Abstract
Abstract
Background
Bronchopulmonary dysplasia (BPD) is associated with neurodevelopmental impairment (NDI).
Methods
To compare the ability of NICHD 2001 and Jensen 2019 definitions of BPD and respiratory support at 40 weeks postmenstrual age (PMA) to predict NDI, a retrospective study (1/2010–12/2020) was conducted in infants with gestational age <32 weeks and birth weight <1500 g. The primary outcome measure was NDI at 18–24 months corrected age.
Results
Of 1119 infants, 227 (20.7%) met the inclusion criteria and had adequate follow-up data.
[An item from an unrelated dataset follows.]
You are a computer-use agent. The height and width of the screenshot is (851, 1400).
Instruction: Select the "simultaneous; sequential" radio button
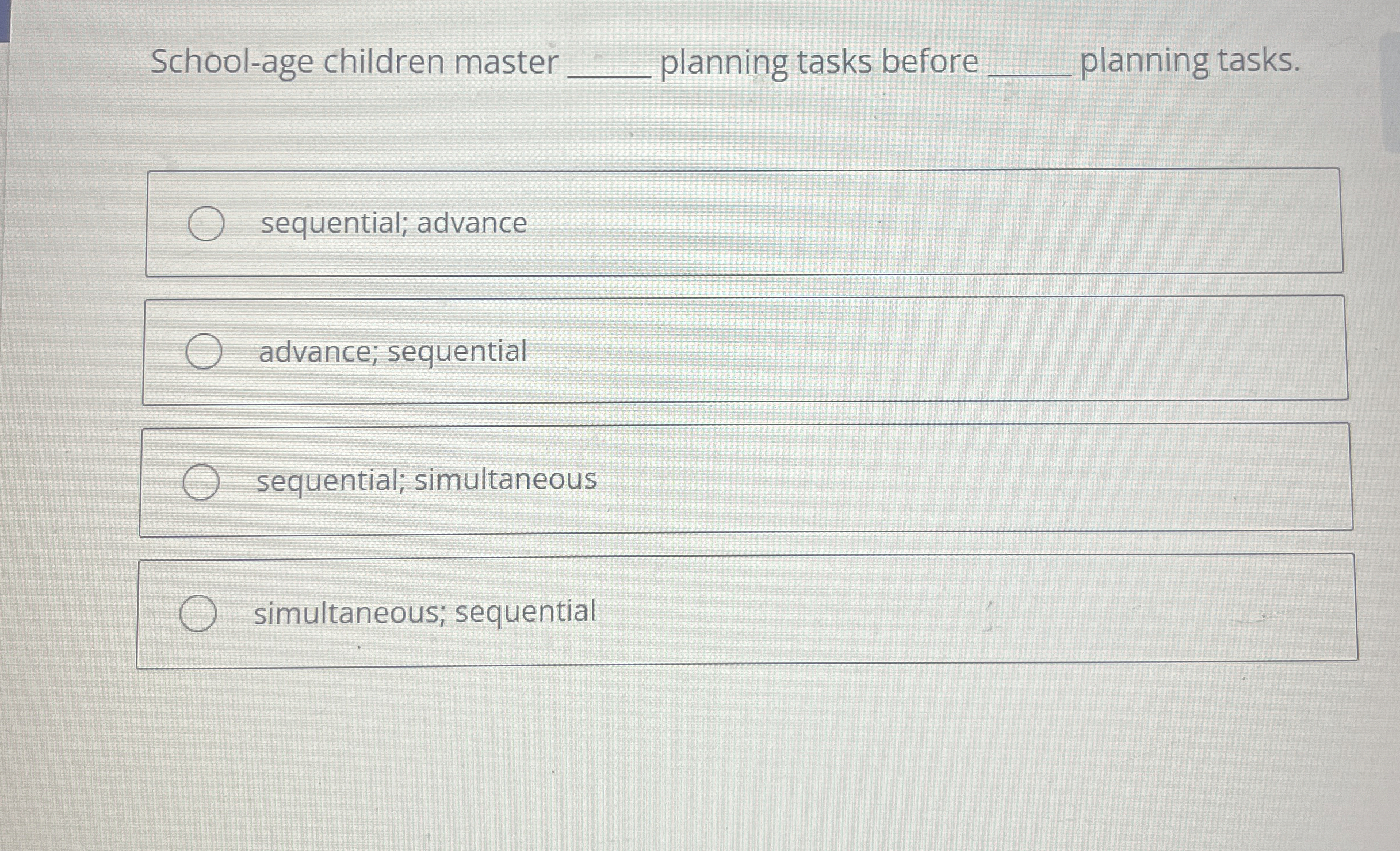pos(198,613)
Multivariate regression analysis showed that the NICHD 2001 definition was not predictive of NDI. Infants with Grade 2 or 3 BPD (Jensen 2019) had 4.75 (95% CI: 1.282–17.563) times greater odds of having NDI than infants without BPD. Infants requiring respiratory support at 40 weeks PMA had 4.95 (95% CI: 1.490–16.47) times greater odds of having NDI. Receiver operating characteristic curves demonstrated that the 2 definitions of BPD and the need for respiratory support at 40 weeks PMA were similar in their ability to predict NDI.
Conclusion
There is no significant difference in the ability of the NICHD 2001 and Jensen 2019 BPD definitions, as well as the need for respiratory support at 40 weeks, for predicting NDI.
Impact Statement
Current bronchopulmonary dysplasia (BPD) definitions may not effectively predict neurodevelopmental impairment (NDI) in preterm infants.
Grades 2/3 BPD (Jensen 2019 criteria) significantly associate with NDI.
Infants requiring respiratory support at 40 weeks post-menstrual age (PMA) have 5 times higher odds of NDI than those on room air at 40 weeks PMA.
The NICHD 2001, Jensen 2019 definitions, and the requirement for respiratory support at 40 weeks PMA, do not differ in their ability to predict NDI.
Future studies should include multiple centers, with level III-IV NICUs, catering to socioeconomic, culturally, and racially diverse populations.